I wish I could play the piano.

Wednesday, November 19, 2008

Reasons and stuff.

Hi guys,

I haven't posted for a while for the following reasons:

As you may know I am a very emotional guy, I cry at the drop of a hat at both sad and happy stuff...books, movies and recently BLOGS!

I follow fifteen blogs at the moment (with another three that I check on regularly), and they are all full of such emotion a lot of the time that I get overloaded with it all. I wish that I could detach myself from my feelings but it's just not possible.
If you couple all these emotions with long time Insomnia (since I was a teenager) you can imagine how my sleep, or lack of it, has been. (Edit: Not Hypochondria as stated in original post...Duh!)
One night, two weeks ago, I went to bed around 12:45 am and was still awake at 3:30, so I went downstairs for a smoke. Nothing unusual in that for me. Then at 4:30 I did it again. At 5.30 I just thought "what's the fucking point in this?" and got up, made a sandwich and a cuppa, then put on a movie.
I just can't switch off when I go to bed, I think (and worry) about everything and everyone!

So, one night last week I was reading Razz's (Woot Woot, It only took me five minutes to figure out how to add that link...Lol) latest post/comments and he said about my commenting...don't sleep, right timing, or something like that, and I realised I was becoming obsessed with it all.
I wasn't obsessed with being the first one to comment, and I know that's not what he meant, but I was obsessed none the less. I wanted to be a part of something, even just a "comment" in somebody else's life, somebody I don't even know. I guess that's what years and years of loneliness does to you. I'm getting choked up now...how fucking sad is that ffs??? See what I mean about my emotions...Lol!

Anyway, just to let you know Razz...I am still following your wonderful blog daily (and all the others for that matter), but I have held back on the commenting. I'm trying not to get too involved anymore with any of the blogs, but how long that will last I don't know.
Also, thanks for your concern on the "p.p.s"
I'm happy that you and Jay are very happy (even if he is a little bruised now...Lol), and I am so jealous of your travel plans for December, especially the Spain trip.

So that's one reason, the other two are kind of connected...content and age.

All the blogs I follow are written by much, much younger people...ages 15 to 32ish.
I didn't set out to follow these particular blogs, they were just discovered along the way, and their content is all about what they're going through NOW and how they're feeling NOW.

My blog (so far and for the foreseeable future) is all about my past!
Is anybody actually interested in what happened in my life ten, twenty, thirty years ago??
I would have had things in common with them then, but not now, not when I'm a fossil in their eyes.
There's nothing happening in my life right now that's worth writing about, who knows about the future? There are some major changes planned soon, but until they happen...!!
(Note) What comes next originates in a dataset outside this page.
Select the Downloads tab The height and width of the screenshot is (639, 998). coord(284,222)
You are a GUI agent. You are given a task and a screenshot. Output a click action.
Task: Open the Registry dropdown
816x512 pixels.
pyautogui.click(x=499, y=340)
It's the same on MSN, I'd love to chat with them, but again I feel like...who the fuck wants to talk to a 44 year old? They would much rather chat with people around their own age, people who are going through similar things to them right now, and I can totally understand that, but no matter how old I am...I'm still lonely, I've just been lonelier for a lot longer than them.
Hence, I've stopped logging on to MSN.

So there it is, a self pitying rant that's probably got you thinking "Grow up!!", "Get a life!!" or other similar/worse stuff (Lol), and you're entitled to think that!!

Maybe I should just explain that I have been unemployed for the past fourteen months, and with Britain teetering on the brink of a recession it's getting harder and harder to even find full-time vacancies to apply for.
I started full-time work at sixteen and have rarely been unemployed since, so I'm finding it really hard at the moment.
My rent and council tax is paid for by the state and I receive £242.00 per month to live on. After my bills are paid (gas and electric takes a huge chunk of that) I'm left with £8.00 a week for food. I'm going stir-crazy within these walls and getting more depressed as time goes by. I put on a brave face to my family and friends (when I see them), and tell them I'm fine, but I really feel like I'm dying inside!!! Here come the tears again!!

I've got far too much time on my hands but I hate daytime TV and don't watch it. The evenings are no better, there's hardly anything I watch regularly...British TV is just full of crap: Reality shows, "talent" contests, cookery stuff etc.
I do like to read and do crossword/arrowword puzzles, and luckily I've got a good collection of DVD's too, but sometimes I find myself just looking at the screen and not hearing anything...I've gone somewhere else.

I'm finding it increasingly hard to motivate myself to do anything; I'm slim (wouldn't you be too, living on £8.00 a week...Lol) and I keep on saying that I'll start exercising to get a six (but more likely a four) pack and improve my chest too. My legs are fine, I like my legs...Lol. I still haven't started yet.

You know what kind of TV I dislike, so here's some stuff I do like:

I'm loving - Eli Stone, Spooks and Terminator: The Sarah Connor Chronicles (and it has nothing to do with Thomas Dekker...Lol).

I'm looking forward to (new series): Dr. Who, Torchwood and Skins (all new cast, but worth a look).

If you've read ALL of this long, boring, self pitying, depressing post then I thank you from the bottom of my heart.
Whether I decide to continue blogging or not, I shall continue to follow my precious fifteen blogs (with or without commenting...Lol). Sadly, for me, you guys are my world even if you are keeping me awake longer at night...Lol.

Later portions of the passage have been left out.